Ein super bowl für die breite masse?
Der Super Bowl zwischen den Patriots und den Seattle Seahawks bot ein interessantes Duell, insbesondere für ein deutsches Publikum. Beide Teams verfügen über eine reiche NFL-Geschichte, verbunden mit den Namen von Legenden wie Tom Brady und Russell Wilson. Auch Gelegenheitszuschauer konnten eine Verbindung zu den Teams herstellen, ohne jede Woche Football zu verfolgen.

Dominante defenses, schwache quarterbacks
Was die Teams im Levi’s Stadium boten, war jedoch weit entfernt von einem Spektakel. Dominante Defenses, unterdurchschnittliche Leistungen der Quarterbacks und dementsprechend wenige Touchdowns prägten das Spiel. Diejenigen, die bereits im Vorfeld Zweifel an der Anwesenheit beider Teams im Super Bowl hegten, sahen sich bestätigt. Besonders die Patriots schienen unterlegen.
Die patriots und ihre schwächen
Die Unterstellung, die Patriots hätten von einem leichten Spielplan, schwacher Konkurrenz in der AFC und glücklichen Umständen, wie der Verletzung von Bo Nix, profitiert, konnten sie im Finale nicht widerlegen. Bis ins vierte Viertel hinein blieb die Offensive der Patriots punktlos, was an eine historische Demütigung erinnerte. Nur zwei Teams in der Super-Bowl-Geschichte konnten nicht mehr als drei Punkte erzielen.
Mayes licht und schatten
Drake Maye konnte seine Statistiken im letzten Viertel noch etwas aufbessern, doch seine zwei Interceptions und die sechs Sacks, die seine Offensive Line nicht verhindern konnte, waren kostspielig. Auch das Laufspiel funktionierte überhaupt nicht. Maye führte sein Team mit nur 37 Rushing Yards in dieser Kategorie an, was die Schwäche des Laufspiels verdeutlichte.
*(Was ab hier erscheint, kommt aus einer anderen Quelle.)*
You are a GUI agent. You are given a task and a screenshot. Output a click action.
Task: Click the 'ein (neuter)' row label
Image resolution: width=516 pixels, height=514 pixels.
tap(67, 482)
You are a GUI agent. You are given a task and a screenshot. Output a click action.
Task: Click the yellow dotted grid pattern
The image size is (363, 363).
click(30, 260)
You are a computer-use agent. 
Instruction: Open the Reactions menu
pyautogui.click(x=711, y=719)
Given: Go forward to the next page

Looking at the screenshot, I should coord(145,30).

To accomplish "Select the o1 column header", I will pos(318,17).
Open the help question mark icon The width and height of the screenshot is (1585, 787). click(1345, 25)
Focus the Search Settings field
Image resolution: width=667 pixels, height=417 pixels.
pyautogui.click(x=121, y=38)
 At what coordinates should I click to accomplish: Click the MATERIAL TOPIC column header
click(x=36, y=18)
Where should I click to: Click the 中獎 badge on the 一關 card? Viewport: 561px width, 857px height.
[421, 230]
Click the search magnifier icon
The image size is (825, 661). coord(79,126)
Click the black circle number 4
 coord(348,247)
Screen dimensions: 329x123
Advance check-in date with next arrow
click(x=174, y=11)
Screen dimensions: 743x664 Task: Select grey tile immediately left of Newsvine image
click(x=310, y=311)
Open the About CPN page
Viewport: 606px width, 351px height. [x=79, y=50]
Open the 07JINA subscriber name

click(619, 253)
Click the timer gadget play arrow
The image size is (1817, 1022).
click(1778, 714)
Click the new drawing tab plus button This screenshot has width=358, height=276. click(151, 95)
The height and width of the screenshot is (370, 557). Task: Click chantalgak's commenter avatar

Darnold und die seahawks sichern sich den titel
Im Gegensatz zu Maye zeigte Sam Darnold eine solide Leistung. Er wurde defensiv von einem starken Laufspiel unterstützt, insbesondere durch Kenneth Walker III (135 Rushing Yards, 26 Receiving Yards), der zum Super-Bowl-MVP gewählt wurde. Die Seahawks waren insgesamt überzeugender und sind ein verdienter Champion.
„Defense wins championships“ bewahrheitet sich
Wie von vielen Experten vorausgesagt, bestätigte sich die alte Weisheit „Defense wins Championships“. Dies führte dazu, dass einige Gelegenheitszuschauer und Patriots-Fans möglicherweise frühzeitig die Hoffnung verloren. Doch die Seahawks lieferten eine überzeugende Leistung, sowohl an diesem Abend als auch schon vor dem Super Bowl.
Maye – kein brady 2.0
Obwohl Maye knapp am MVP-Titel der Regular Season vorbeischrammte, sind Vergleiche mit Tom Brady noch verfrüht. Maye fehlte es an Unterstützung, insbesondere aufgrund einer Schulterverletzung. Die Seahawks waren in allen Belangen überlegen und haben sich den Titel verdient.